The present invention is directed to a device for damping vibrations, particularly these vibrations associated with structural elements.
Attempts have been made to damp structural vibrations with viscoelastic materials which are known to have a high capacity to dissapate energy, i.e. damp vibrations.
A major drawback to the use of viscoelastic damping materials alone, is their low modulus with respect to structural materials which exhibit quasielastic or quasiresilient behavior.
To overcome this problem, stress supporting or constraining plates have been added to the viscoelastic material on the side opposite the structural element being damped. These plates are usually made of rigid sheet metal, though more recently some thinner, slightly more flexible sheet metals and thermoplastics have been used.
Such a prior art device is described in U.S. Pat. No. 3,399,104 where the daming efficiency of the viscoelastic material is said to be significantly enhanced by the addition of a stiff, rigid constraining plate. The plate may be made of various materials such as aluminum and other sheet metals, wood laminate, metal foils or thermoset plastic sheets.

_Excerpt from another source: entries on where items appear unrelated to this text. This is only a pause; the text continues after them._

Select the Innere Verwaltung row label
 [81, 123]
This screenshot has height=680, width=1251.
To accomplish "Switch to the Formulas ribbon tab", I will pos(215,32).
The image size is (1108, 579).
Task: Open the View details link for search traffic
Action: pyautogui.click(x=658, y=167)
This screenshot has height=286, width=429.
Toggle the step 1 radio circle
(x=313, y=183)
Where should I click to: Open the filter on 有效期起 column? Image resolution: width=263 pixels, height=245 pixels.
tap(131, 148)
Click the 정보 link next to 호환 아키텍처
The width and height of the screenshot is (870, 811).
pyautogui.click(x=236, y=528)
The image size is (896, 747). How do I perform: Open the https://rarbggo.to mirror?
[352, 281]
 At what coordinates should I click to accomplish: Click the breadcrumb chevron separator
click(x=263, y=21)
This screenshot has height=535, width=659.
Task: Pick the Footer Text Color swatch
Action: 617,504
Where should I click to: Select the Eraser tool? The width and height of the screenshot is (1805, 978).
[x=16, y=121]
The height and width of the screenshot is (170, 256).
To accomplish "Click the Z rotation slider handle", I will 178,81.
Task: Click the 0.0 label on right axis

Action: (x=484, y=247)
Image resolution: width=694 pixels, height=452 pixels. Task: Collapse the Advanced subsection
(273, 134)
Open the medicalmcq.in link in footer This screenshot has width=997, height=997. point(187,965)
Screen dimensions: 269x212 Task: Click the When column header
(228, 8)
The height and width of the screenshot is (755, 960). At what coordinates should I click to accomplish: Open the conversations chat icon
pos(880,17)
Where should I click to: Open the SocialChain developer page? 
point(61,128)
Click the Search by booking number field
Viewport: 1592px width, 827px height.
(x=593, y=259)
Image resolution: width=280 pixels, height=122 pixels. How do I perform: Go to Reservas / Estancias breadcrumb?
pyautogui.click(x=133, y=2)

These devices exhibit several undesirable characteristics, especially when used on a bendable or flexible structural element. Included are the lack of any orthotropic properties in the constraining layer, the unsatisfactory directionality of damping, the unsatisfactory selectivity of damping, the inability to set rigidity and the lack of mechanical linkage between the viscoelastic material and the upper supporting layer. Further, as the supporting layer is made of sheet metal, the prior art devices are heavy. They are also difficult to properly manufacture and are expensive.